→ TASK PROMPT
In the records that follow, find the line with "The image size is (706, 779)."; from there, retype every line exactly through the line with "Expand the Газ", which also belongs to the answer.

→ DATA SUPPLIED
------------------------------
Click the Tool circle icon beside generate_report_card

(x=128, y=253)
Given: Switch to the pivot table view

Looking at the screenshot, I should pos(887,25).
------------------------------
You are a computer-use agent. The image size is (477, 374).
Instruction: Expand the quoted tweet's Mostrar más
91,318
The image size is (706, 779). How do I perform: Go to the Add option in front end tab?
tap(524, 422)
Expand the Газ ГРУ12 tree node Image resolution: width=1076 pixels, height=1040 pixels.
------------------------------
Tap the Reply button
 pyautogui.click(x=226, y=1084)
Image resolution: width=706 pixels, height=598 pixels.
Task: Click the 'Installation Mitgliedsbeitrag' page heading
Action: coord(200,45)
------------------------------
→ EXERCISE OUTPUT
The image size is (706, 779). How do I perform: Go to the Add option in front end tab?
tap(524, 422)
Expand the Газ ГРУ12 tree node Image resolution: width=1076 pixels, height=1040 pixels.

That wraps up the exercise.